PalmStoneGames / kube-cert-manager

Manage Lets Encrypt certificates for a Kubernetes cluster.
Apache License 2.0
540 stars 102 forks source link

support for multiple domains per certificate #37

Closed jonnolen closed 7 years ago

jonnolen commented 7 years ago

On GCE we're creating an ingress of the form:

kind: Ingress
metadata:
  name: foo-bar-lb  
  annotations:
    stable.k8s.psg.io/kcm.enabled: 'true'
    stable.k8s.psg.io/kcm.provider: googlecloud
    stable.k8s.psg.io/kcm.email: admin@foo-bar.com
apiVersion: extensions/v1beta1
spec:
  tls:
  - hosts:
    - www.foo-bar.com
    - api.foo-bar.com
    secretName: "*.foo-bar.com"
  rules:
  - host: www.foo-bar.com
    http:
      paths:
      - backend:
          serviceName: frontend
          servicePort: 80
  - host: api.foo-bar.com
    http:
      paths:
      - backend:
          serviceName: backend
          servicePort: 80

This creates:

18m        18m         1         foo-bar-lb               Ingress   spec.tls[0]   Warning   ACMEMultipleHosts   {kube-cert-manager }   Couldn't create ACME certificate for secret *.foo-bar.com: don't support multiple hosts per secret

Multiple hosts per cert is supported by LetsEncrypt... any opposition to a change to allow this?
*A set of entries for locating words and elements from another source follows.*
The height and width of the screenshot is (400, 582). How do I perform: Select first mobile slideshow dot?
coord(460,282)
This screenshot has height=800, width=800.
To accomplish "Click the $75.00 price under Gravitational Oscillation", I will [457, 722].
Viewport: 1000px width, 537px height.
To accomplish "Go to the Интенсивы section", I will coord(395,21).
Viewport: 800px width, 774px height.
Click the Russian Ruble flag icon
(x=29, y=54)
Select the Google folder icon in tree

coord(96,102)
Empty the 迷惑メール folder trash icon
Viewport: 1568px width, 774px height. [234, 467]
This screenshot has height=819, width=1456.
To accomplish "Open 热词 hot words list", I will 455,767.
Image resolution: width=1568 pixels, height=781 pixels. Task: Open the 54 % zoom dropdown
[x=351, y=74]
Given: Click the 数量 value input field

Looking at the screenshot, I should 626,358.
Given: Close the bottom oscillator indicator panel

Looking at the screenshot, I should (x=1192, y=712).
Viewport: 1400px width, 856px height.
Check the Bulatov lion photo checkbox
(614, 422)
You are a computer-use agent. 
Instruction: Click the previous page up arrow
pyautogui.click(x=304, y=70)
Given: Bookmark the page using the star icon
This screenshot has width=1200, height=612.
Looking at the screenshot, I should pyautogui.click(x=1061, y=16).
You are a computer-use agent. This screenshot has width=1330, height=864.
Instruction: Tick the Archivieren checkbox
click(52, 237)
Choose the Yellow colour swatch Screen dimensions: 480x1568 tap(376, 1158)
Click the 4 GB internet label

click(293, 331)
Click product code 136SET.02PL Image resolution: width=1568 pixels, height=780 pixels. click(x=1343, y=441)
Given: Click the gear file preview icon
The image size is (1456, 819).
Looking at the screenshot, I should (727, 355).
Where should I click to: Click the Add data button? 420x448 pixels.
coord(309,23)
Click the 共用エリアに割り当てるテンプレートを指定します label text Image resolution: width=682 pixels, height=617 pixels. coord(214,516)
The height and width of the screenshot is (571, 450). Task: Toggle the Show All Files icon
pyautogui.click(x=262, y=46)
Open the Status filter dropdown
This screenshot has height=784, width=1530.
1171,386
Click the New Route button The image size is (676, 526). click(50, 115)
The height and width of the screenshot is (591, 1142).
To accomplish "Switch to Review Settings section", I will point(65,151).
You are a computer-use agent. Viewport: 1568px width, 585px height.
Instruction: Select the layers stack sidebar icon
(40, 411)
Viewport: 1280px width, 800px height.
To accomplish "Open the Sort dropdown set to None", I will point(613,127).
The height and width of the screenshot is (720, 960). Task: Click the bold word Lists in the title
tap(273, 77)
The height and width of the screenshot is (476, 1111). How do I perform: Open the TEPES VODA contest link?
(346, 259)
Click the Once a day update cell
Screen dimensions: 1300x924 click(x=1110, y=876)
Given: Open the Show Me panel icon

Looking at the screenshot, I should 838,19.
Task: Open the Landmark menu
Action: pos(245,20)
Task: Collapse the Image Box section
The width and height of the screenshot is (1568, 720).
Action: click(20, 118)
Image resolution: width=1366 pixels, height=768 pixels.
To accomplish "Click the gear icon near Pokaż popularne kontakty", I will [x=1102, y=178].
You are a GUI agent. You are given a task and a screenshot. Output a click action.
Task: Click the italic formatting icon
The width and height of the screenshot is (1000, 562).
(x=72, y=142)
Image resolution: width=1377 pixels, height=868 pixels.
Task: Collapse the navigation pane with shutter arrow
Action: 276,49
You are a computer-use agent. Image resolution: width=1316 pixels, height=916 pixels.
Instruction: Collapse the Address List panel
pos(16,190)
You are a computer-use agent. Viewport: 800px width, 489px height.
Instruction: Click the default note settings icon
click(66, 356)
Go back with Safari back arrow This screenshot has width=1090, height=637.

Bonus: could these failure events be logged to the console so that it's clear that an ingress event was processed and ignored... took a long time to track down k8s events.

jonnolen commented 7 years ago

just thinking out loud... why not add data.tls.hosts to the secret that stores the list of hosts? It doesn't appear to search for the secret by labels.domain. the secret is checked for s.Labels['domain'] but parsing out s.Data['tls.hosts'] could work just as well to get to the point where the data is pulled from bolt.

luna-duclos commented 7 years ago

/cc @dominikh I recall there were some issues with this when we discussed this, do you remember what they were ?

dominikh commented 7 years ago

@luna-duclos No inherent issues, just added complexities and not wanting to deal with them at the time because it wasn't a particularly important feature.

Some parts of the code, garbage collection in particular, assume one domain per certificate.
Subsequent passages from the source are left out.